10 Minutes with Sarp Kerem Yavuz

You live in New York, but still have ties to Istanbul, how does this shape your work and practice?

I sincerely think my projection based photography work Maşallah in which I use traditional Iznik tiles and symmetrical patterns from Islamic art practices, would have never existed if I weren’t far from home. I suppose a little bit of homesickness reshapes one’s relationship with the familiar, exalting it, making it contain a little bit more than it did when it was all around, available. I would also say being in America, where the double edged sword of personal liberties is at its peak, I gave myself permission to make sensual, sometimes (homo)erotic works of art. I’m certain if I were practicing full time in Turkey, a degree of self-censorship would creep in.

Iman installation shot
Copyright Sarp Kerem Yavuz

What has influenced your work the most?

My childhood, my father’s absence. My awareness of my own homosexuality at an early age.

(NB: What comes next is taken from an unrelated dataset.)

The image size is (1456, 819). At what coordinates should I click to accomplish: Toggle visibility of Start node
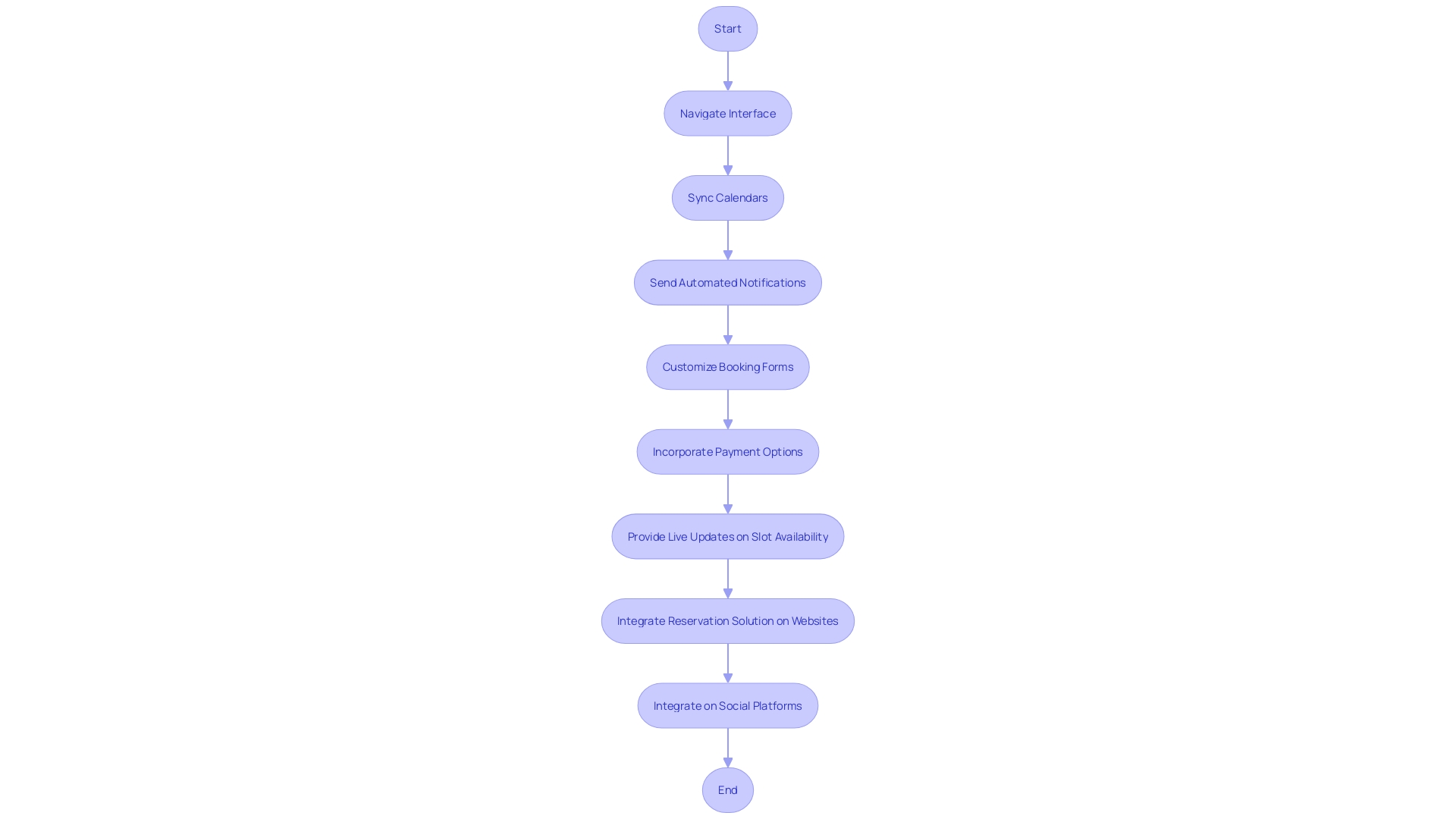point(728,28)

Which five words would you choose to describe your practice?

Beauty, darkness, poetry, male, nude.

Dua by Sarp Kerem Yavuz

What does diversity mean to you?

I have been thinking about this a lot, because American culture is undergoing one of its many well-intentioned and severely brash course-corrections. There is a new term now, called BIPOC, that stands for Black, Indigenous, and People of Color. It is meant to be in opposition to White with a capital W. But creating such a binary system entirely defeats the purpose of fighting for diversity. The sheer madness that everyone who falls under the nebulous umbrella of BIPOC must have experienced racism in some capacity in the hands of White people (whoever they are?) in the same way, is such a problematic approach to combating racism. I’ll give myself as an example, as a Turk. My skin is more pale than anyone else, yet I am treated as “from the Middle East” on the border, get taken to side rooms before entering America all the time, and have experienced countless instances of racism ranging from “oh but your English is so good!” to “go back to where you came from!”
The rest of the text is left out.